**Task details**
You are asked to copy the entire listing exactly, apart from its pictures.

**Records supplied**
BEGIN

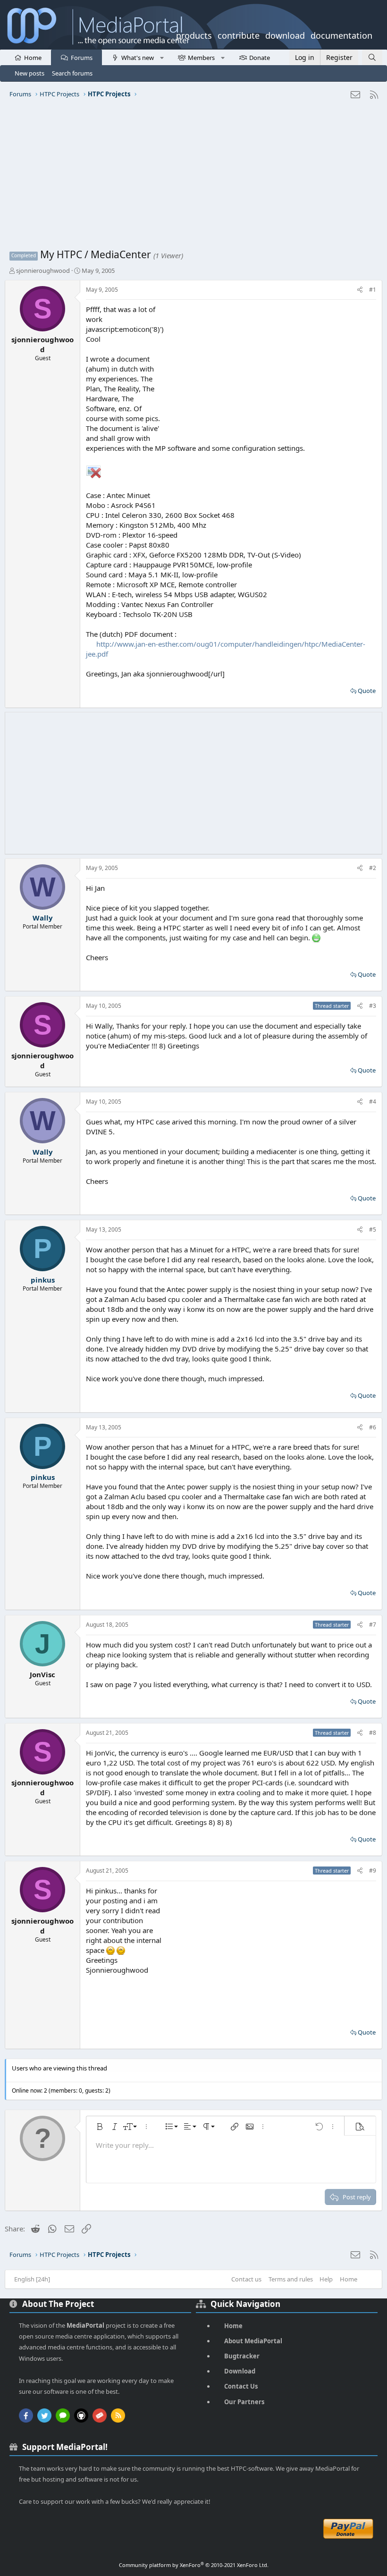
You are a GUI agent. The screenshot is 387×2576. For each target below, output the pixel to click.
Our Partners (244, 2402)
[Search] (372, 57)
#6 (372, 1427)
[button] (161, 57)
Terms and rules (291, 2279)
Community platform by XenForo (194, 2564)
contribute (239, 34)
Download (239, 2371)
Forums (82, 57)
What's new (137, 57)
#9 (372, 1871)
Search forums (72, 73)
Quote (367, 690)
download (285, 34)
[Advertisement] (193, 177)
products (194, 34)
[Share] (360, 290)
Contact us (246, 2279)
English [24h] (32, 2279)
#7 (372, 1625)
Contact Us (241, 2386)
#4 (372, 1102)
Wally (43, 917)
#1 (372, 290)
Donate (259, 57)
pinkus (43, 1279)
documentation (341, 34)
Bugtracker (242, 2356)
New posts (29, 73)
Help (326, 2279)
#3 (372, 1006)
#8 (372, 1733)
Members (201, 57)
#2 (372, 868)
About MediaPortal (253, 2341)
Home (33, 57)
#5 (372, 1229)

END

**Result for this exercise**
You are a GUI agent. The screenshot is 387×2576. For each target below, output the pixel to click.
Our Partners (244, 2402)
[Search] (372, 57)
#6 (372, 1427)
[button] (161, 57)
Terms and rules (291, 2279)
Community platform by XenForo (194, 2564)
contribute (239, 34)
Download (239, 2371)
Forums (82, 57)
What's new (137, 57)
#9 (372, 1871)
Search forums (72, 73)
Quote (367, 690)
download (285, 34)
[Advertisement] (193, 177)
products (194, 34)
[Share] (360, 290)
Contact us (246, 2279)
English [24h] (32, 2279)
#7 (372, 1625)
Contact Us (241, 2386)
#4 (372, 1102)
Wally (43, 917)
#1 (372, 290)
Donate (259, 57)
pinkus (43, 1279)
documentation (341, 34)
Bugtracker (242, 2356)
New posts (29, 73)
Help (326, 2279)
#3 (372, 1006)
#8 (372, 1733)
Members (201, 57)
#2 (372, 868)
About MediaPortal (253, 2341)
Home (33, 57)
#5 (372, 1229)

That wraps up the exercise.